According to tbnewswatch.com, sailors aiming to corroborate the findings with both anecdotal and scientific evidence came ashore in Thunder Bay recently. The Gordon family, based out of Minnesota, have been sailing around Lake Superior for three years to give presentations on climate change, and claim they have observed warmer surface temperatures and earlier thaws.
“We have seen an increase in the length of our season since we started sailing,” Katya Gordon told tbnewswatch.com.
“We used to never sail in the month of May, now we sail routinely in May and routinely in October.”
The Gordons sailed into Thunder Bay harbour on May 14th. For this year’s circumnavigation, they are accompanied by a crew of interns and students from colleges and universities around the lake. The students have been conducting research to test the lake warming as the journey progresses, presenting their findings to people around the lake as they go ashore.
While the Gordon family and their crew are delivering unsettling news about the lake warming, they also aim to foster discussion around possible solutions to the mounting evidence that the Great Lakes are experiencing drastic climate change effects.
“We believe solutions come from every level. We discuss little things people can do, things people can do as a community or as a school,” Gordon said.
“(Those actions are) not transforming our world fast enough so we also talk about putting a price on carbon, specifically this legislation called carbon fee and dividend.”
The carbon fee and dividend system proposes to charge a fee on greenhouse gas emitting energy sources (oil, coal, natural gas), progressively increase that fee, and then return the fee to the public. This is a different structure than Ontario’s recently-passed cap-and-trade legislation, which imposes a carbon emission limit on companies, and then allows them to buy or sell credits if they go over or under their limits.
According to data released by the Michigan Department of Natural Resources, 99 percent of chinook salmon now caught by Lake Superior anglers are born in the wild, not in a hatchery.
The claim is based on several years of data collected by dockside creel clerks, who monitor the difference between wild and hatchery salmon via tagging systems. 1.5 million chinook salmon which have been stocked in Lake Superior since 2012 have adipose fin clips supplied by the U.S. Fish and Wildlife Service. The clerks count which fish are tagged and which aren’t, and use the ratio to determine whether or not the populations are self-sustaining.

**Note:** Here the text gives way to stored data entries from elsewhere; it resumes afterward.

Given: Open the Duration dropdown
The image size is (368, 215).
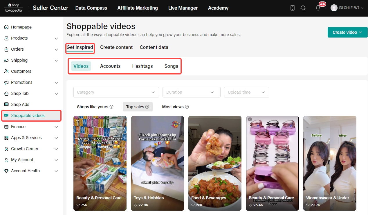Looking at the screenshot, I should (191, 92).
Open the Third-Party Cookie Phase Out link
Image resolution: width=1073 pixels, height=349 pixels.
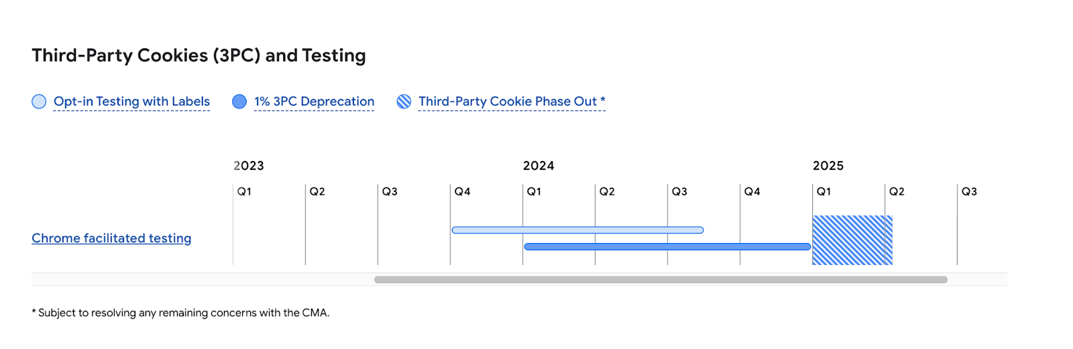(512, 101)
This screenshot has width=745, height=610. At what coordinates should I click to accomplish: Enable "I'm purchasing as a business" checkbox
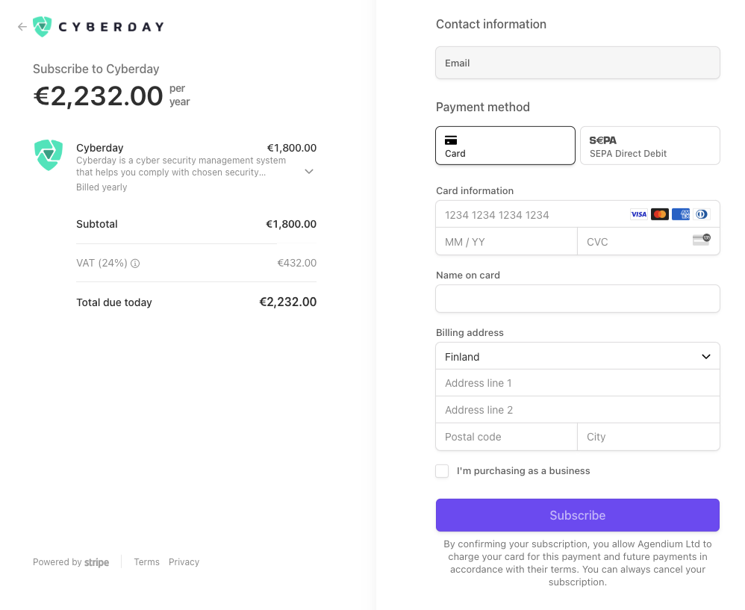pos(442,471)
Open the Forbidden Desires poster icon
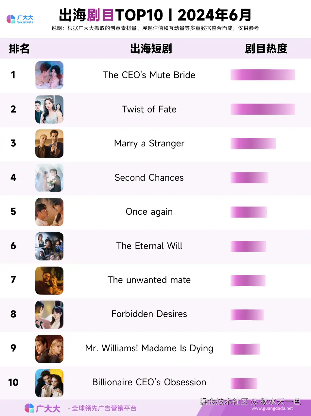Screen dimensions: 311x416 click(49, 314)
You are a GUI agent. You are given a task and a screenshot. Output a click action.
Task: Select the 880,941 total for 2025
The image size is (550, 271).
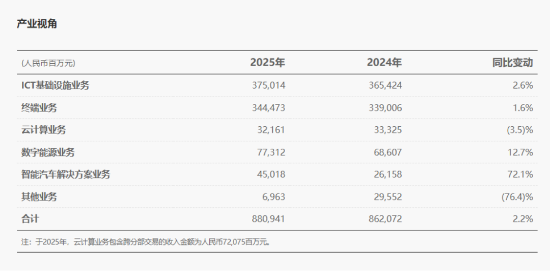coord(268,219)
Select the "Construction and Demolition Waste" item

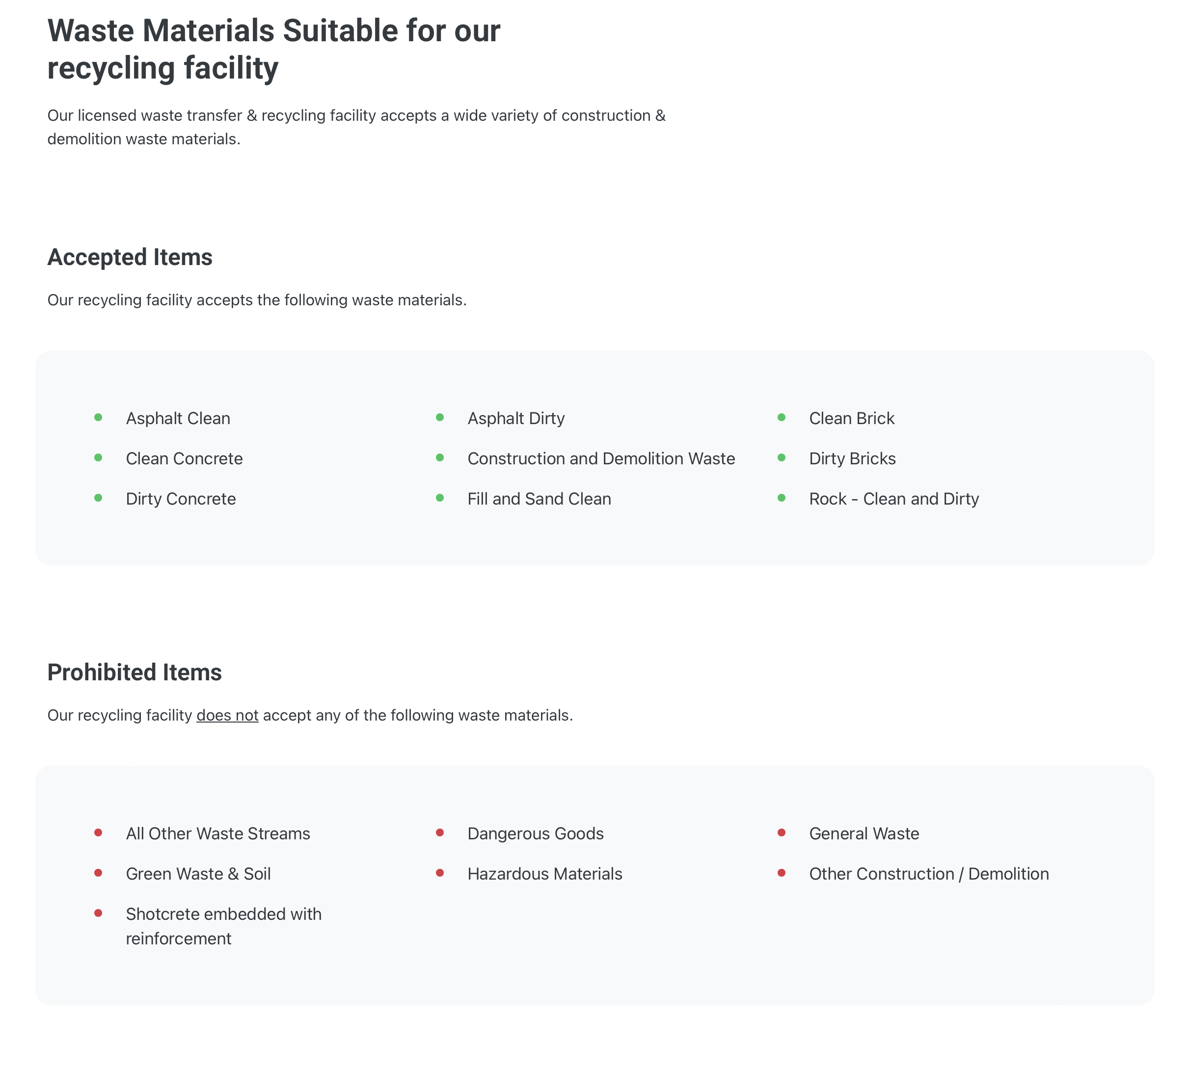[601, 459]
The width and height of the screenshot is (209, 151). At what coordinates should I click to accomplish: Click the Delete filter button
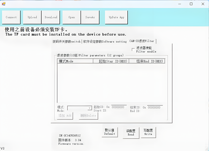88,116
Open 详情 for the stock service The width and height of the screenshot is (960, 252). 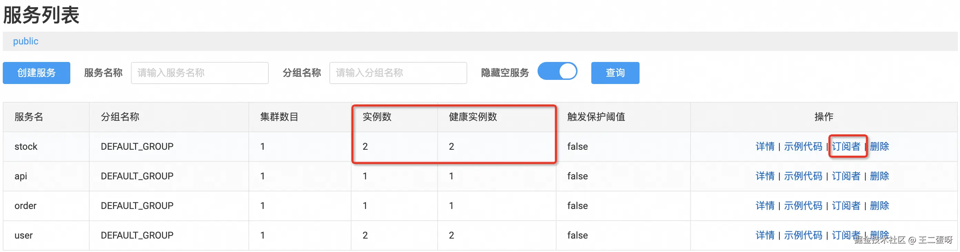tap(764, 146)
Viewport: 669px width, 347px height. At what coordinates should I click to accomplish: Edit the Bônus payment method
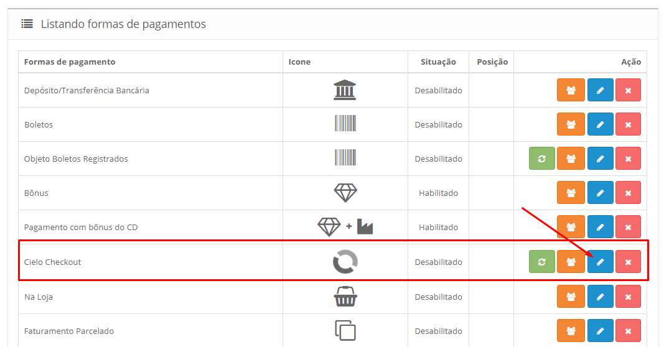[600, 193]
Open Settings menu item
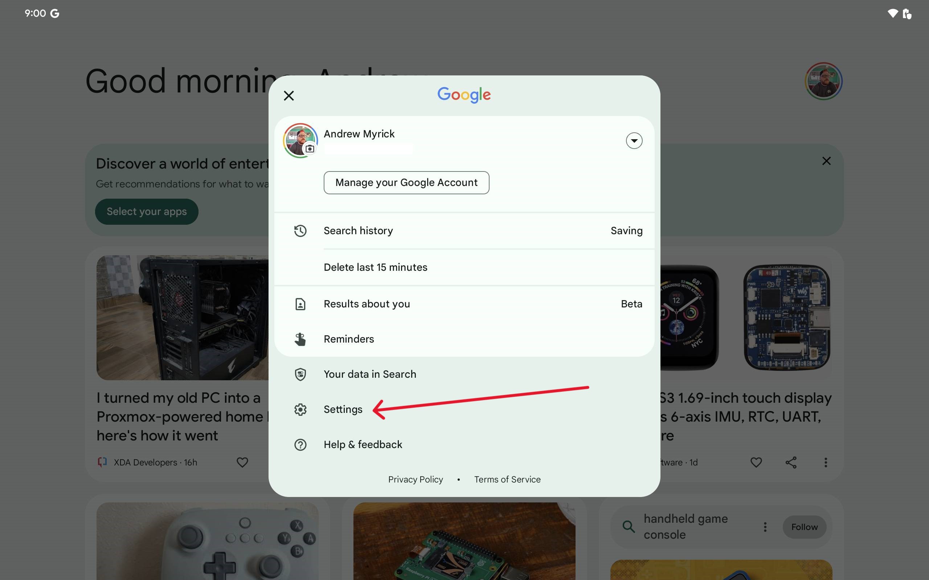 [x=342, y=409]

While chinook salmon stocks have dwindled in Lakes Huron and Michigan, Superior’s populations appear to be healthy and consistently self-sustaining, despite the annual catch numbers being smaller in Superior. MLive.com spoke with DNR Lake Superior Basin coordinator Phil Schneeberger, who said that Lake Superior salmon have more prey fish – like smelt or cisco – to feast on in Superior than the lower Great Lakes. Chinook in Lakes Huron and Michigan feed on baitfish, whose numbers are dwindling due to the effects of invasive quagga mussels.
MLive.com reports that on average, 3,000 chinook salmon are caught in Lake Superior, compared to 10,000 coho salmon or 25,000-30,000 lake trout. Fisheries are less robust in Superior because it has colder overall temperatures and lower levels of nutrients. So for the Superior angler, the chinook are prized because, as Schneeberger points out, they are a larger and more elusive catch. They are often termed “king” salmon among angling aficionados.
Though Michigan continues to stock fish in the lower Great Lakes, as it has done for 50 years, it stopped stocking coho salmon Superior in 2005. Schneeberger says that the populations of coho have “maintained themselves quite consistently since then,” and indicates that they are now looking at reducing the number of chinook salmon being stocked.
Michigan continues to stock 400,000 chinook annually in Superior, though Minnesota and Wisconsin stopped their chinook stocking. Ontario contributes 100,000 to chinook salmon stocks annually. Schneeberger told MLive.com that the Michigan DNR would be looking at increasing steelhead stocking.